• Parts of the exercise:
[a] In the excerpt on gun deaths, by how much has the murder rate in LA fallen over the past twenty years?
[b] Check each statement against the excerpt on gun deaths, giving yes or no and quoting the deciding words: (i) The share of households owning guns dropped by 18 percentage points from 1973 to 2010. (ii) Americans own about 5 percent of the guns on Earth. (iii) 70% of firearm homicides happen in 3% of US counties.
[c] Carry on the excerpt on gun deaths from the point where it ends.

• Excerpted passage:
◇ ◇ ◇ ◇

The murder rate in LA has fallen by more than 70% over the past twenty years. It has nothing to do with concealed or any other kind of carry rate.

I will let you parse that statement...
 
The difference is a car isn't designed to kill people. It does so if operated improperly. A gun kills people by design.


Mine must defective then, because no person has died while any were in my hand. Some birds, squirrels, rabbits and deer have made a trip to my plate because of them, but that is it. Maybe the handful of WWII era guns I own might have been used to deal with an enemy, but I do not know that.

And for cars malfunctioning and/or being safe, you do know that the CDC reports that deaths due to alcohol related auto accidents is higher that firearms homicides, right?

And for the guy with the neck tattoo, WTF...

American Gun Deaths to Exceed Traffic Fatalities by 2015
http://www.bloomberg.com/news/2012-...ths-to-exceed-traffic-fatalities-by-2015.html

It also defeats the spin that more guns equals more crime...

You are accepting that 11,000 gun deaths a year is acceptable. As with traffic fatalities, safety regulations will dramatically reduce gun fatalities.
 
I will add that there are four states that are constitutional carry, 37 states that are shall issue, and 56% of us live in those 41 states. However, 70% of firearm homicides occur in 3% of counties in the US. Off the top of my head, some of those counties are Cook IL, Baltimore MD, and Los Angeles CA. The US population has increased, concealed carry has increased by state, yet violent crime has dropped. One may argue correlation and causation, but surely the increase in firearm ownership has not increased violent crime.

Firearm ownership has come down over the past 30 years as I recall.
 
From The Atlantic-

"5 percent: America's population relative to the world population.

50 percent: Amount of the guns on Earth owned by Americans, CNN reports.

Decreasing: The number of Americans who own guns. John Sides posts the graph at right, based on data from Gallup and the General Social Survey, showing the decline.

Increasing: The number of guns those American gun owners have.

18 percentage points: Amount the share of households who own guns decreased from 1973 to 2010. Three decades ago, 50 percent of households owned guns, in 2010, just 32 percent do,, according to University of Chicago's National Opinion Research Center.

65 percent: The portion of guns in America owned by just 20 percent of gun owners. When we debate gun control, there is the inevitable claim that gun ownership is a cherished tradition held by a vast portion of the country. For an example of this, here's a National Review editorial making that case Monday. But the portion of Americans who own a whole bunch of guns is actually pretty small."

◇ ◇ ◇ ◇

• Recorded information:
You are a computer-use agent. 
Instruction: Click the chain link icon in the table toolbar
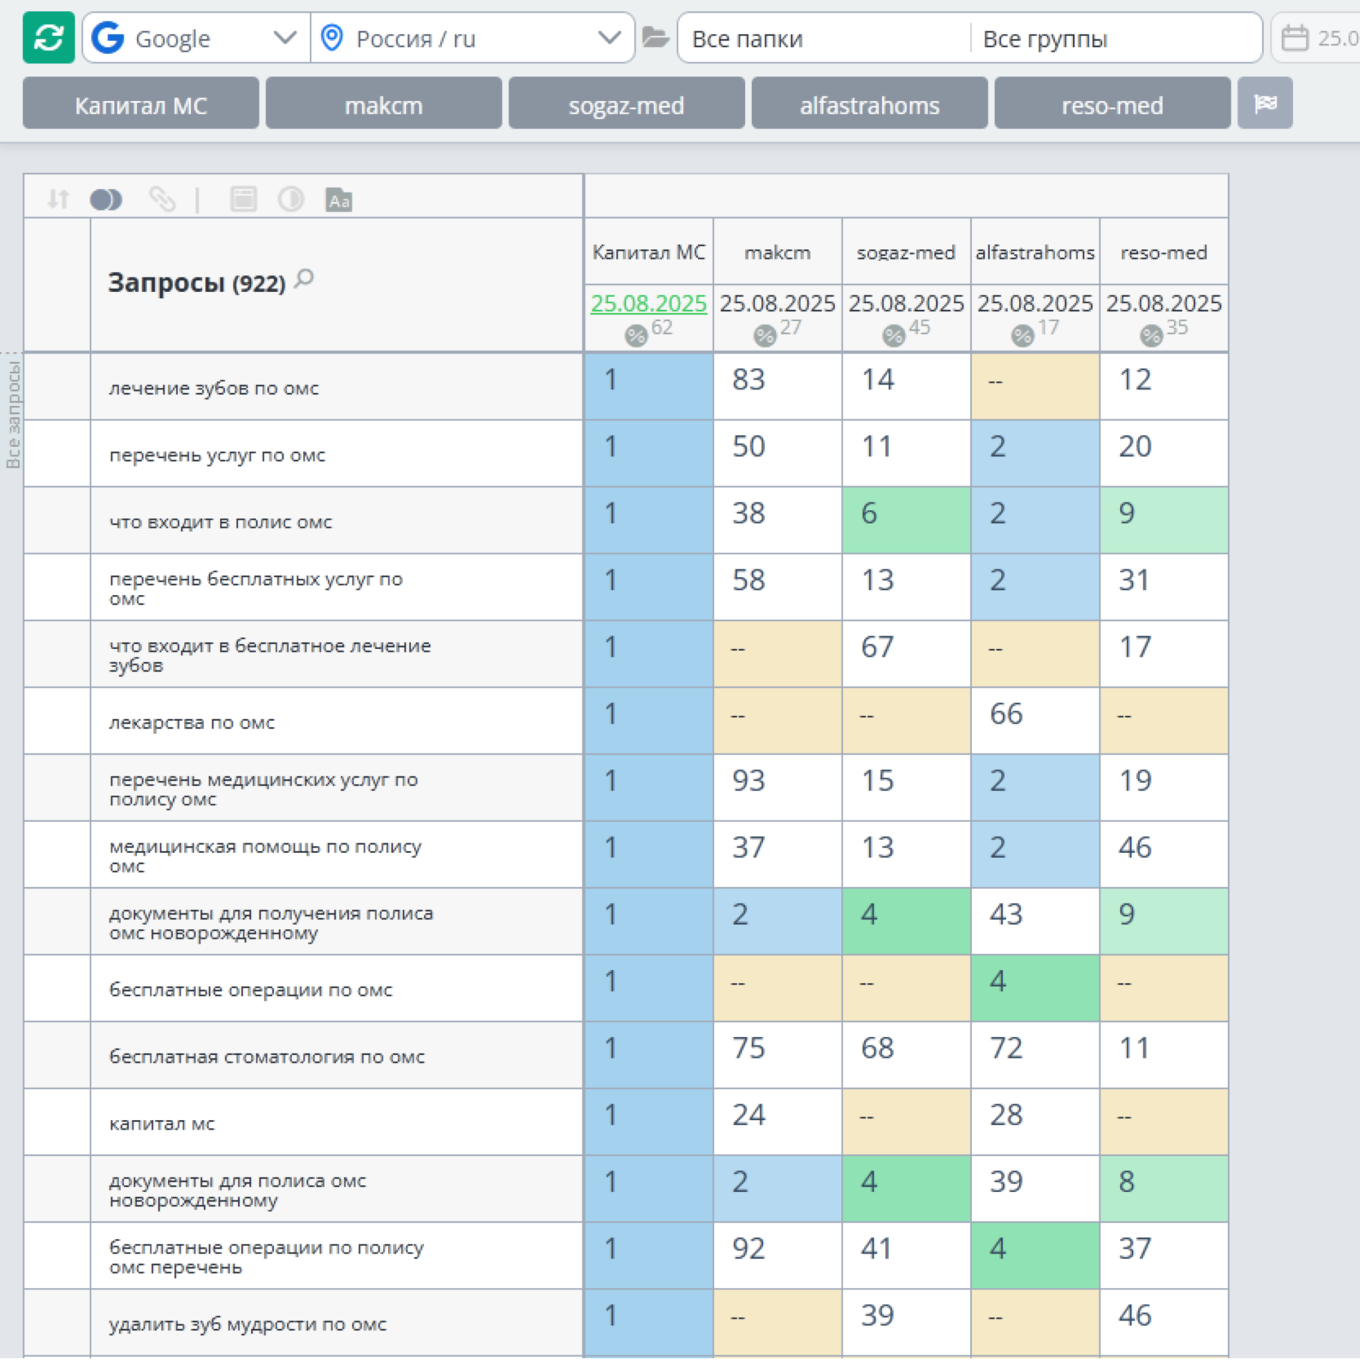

◇ ◇ ◇ ◇

• Answers for each item:
[a] More than 70%.

[b]
(i) Yes: "18 percentage points: Amount the share of households who own guns decreased from 1973 to 2010."
(ii) No: "50 percent: Amount of the guns on Earth owned by Americans, CNN reports."
(iii) Yes: "70% of firearm homicides occur in 3% of counties in the US."

[c]
What it shows is the percentage of people owning guns is falling.
 
I will add that there are four states that are constitutional carry, 37 states that are shall issue, and 56% of us live in those 41 states. However, 70% of firearm homicides occur in 3% of counties in the US. Off the top of my head, some of those counties are Cook IL, Baltimore MD, and Los Angeles CA. The US population has increased, concealed carry has increased by state, yet violent crime has dropped. One may argue correlation and causation, but surely the increase in firearm ownership has not increased violent crime.

I think it is fairly clear that concealed carry laws do not increase violent crime (i.e. the fears of gun-toting cowboys settling their disputes with concealed weapons are overblown). The link between gun ownership and ALL violent crime is not clear, but it is fairly clear that increased gun ownership correlates with increased gun deaths (from crime, accident, and suicide). I'm too lazy to go back and find it but someone posted a table many, many pages ago showing a pretty straightforward correlation between gun ownership and gun deaths on a state to state basis.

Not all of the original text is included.